歴史は意外にも浅く、慶事に紅白幕が使われる習慣は昭和以降に定着しました。

ちなみにおめでたい時に見かける紅白饅頭は、室町時代に元より海を渡ってきた林浄因が結婚式にて配ったことが始まりとされています。

昭和の初期から戦後の数年間は、国で祝うような特別な日には、学校でも紅白饅頭が配られていたようです。

そのことが入学式や卒業式などの学校での祝いの行事に紅白幕が登場する所以かもしれません。

鯨幕と同様に紅白幕も、外国からの影響により途中でしきたりが変えられた興味深い歴史を持っているのです。

地鎮祭などで使われる青白幕は浅黄幕とも呼ばれる

実は地方によっては歴史が鯨幕よりも古いとされ、葬儀に使われることもあるようです。

青白幕を浅黄幕と呼んでいるのは建築業界ですが、そもそも浅黄とは日本独自である薄い藍色のような色合いを指します。

そして浅黄幕とは、歌舞伎の舞台全面に幕を張り一気に落として、奥の舞台装置を見せる一種の舞台演出になくてはならないものです。

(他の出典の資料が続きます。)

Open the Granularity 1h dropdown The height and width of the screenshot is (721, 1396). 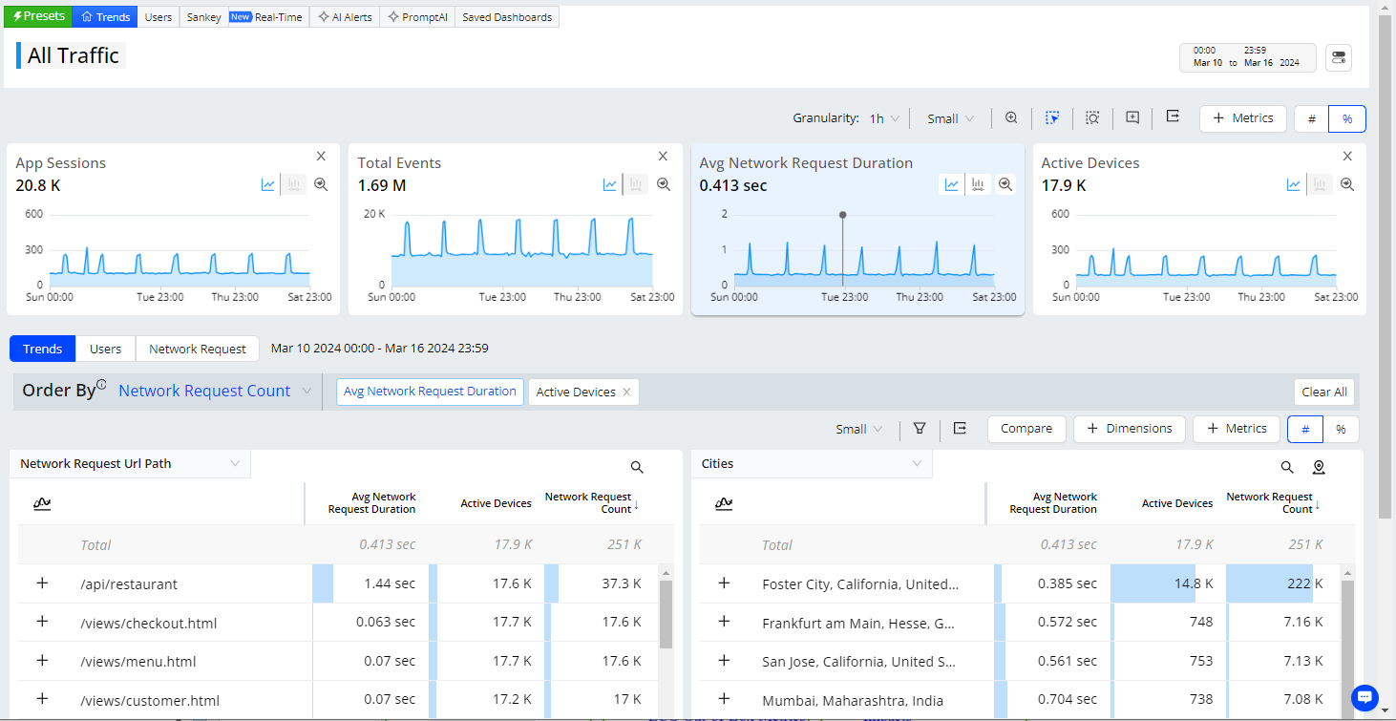tap(884, 118)
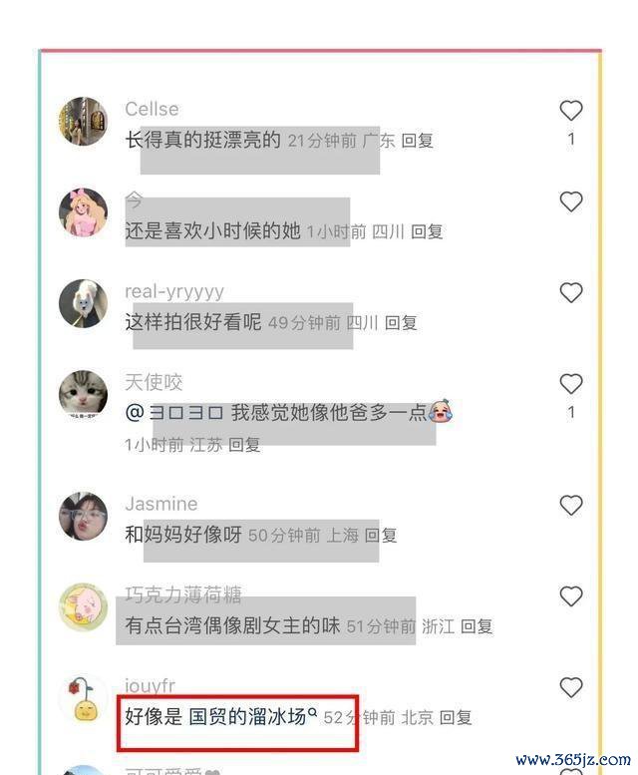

同じ浅黄色を青白幕が使っているため、そのように呼ばれるようになったと言われています。

鯨幕をレンタル・購入する場合の費用感と注意点

鯨幕をレンタルする場合の費用感と注意点

一般的な高さ180センチ×横約5メートルの鯨幕の場合、2泊3日で約2500円が相場です。大きめの高さ180センチ×横約9メートルの鯨幕の場合になると、同じ日数借りるにしても約3500円と上がります。

上記の値段は幕自体のレンタル費用であり、送料は別であることがほとんどです。

また設置が楽なように、あらかじめひもが通った状態の幕を発送希望の際は追加料金がかかります。

レンタルで一番気を付けなければいけない点は、ガムテープと両面テープの使用です。

ひもを使いたくないばかりに直接幕を張ってしまうと、粘着部分がどうしても残り、返却時にクリーニング代を請求されることもあります。禁止事項は守って節度ある使用をしましょう。

鯨幕を購入する場合の費用感と注意点

一般的な高さ180センチ×横約5メートルの鯨幕の場合は約15000円、大きめの高さ180センチ×横約9メートルの鯨幕の場合ですと約20000円が相場です。使用頻度によっては購入を考えても良いでしょう。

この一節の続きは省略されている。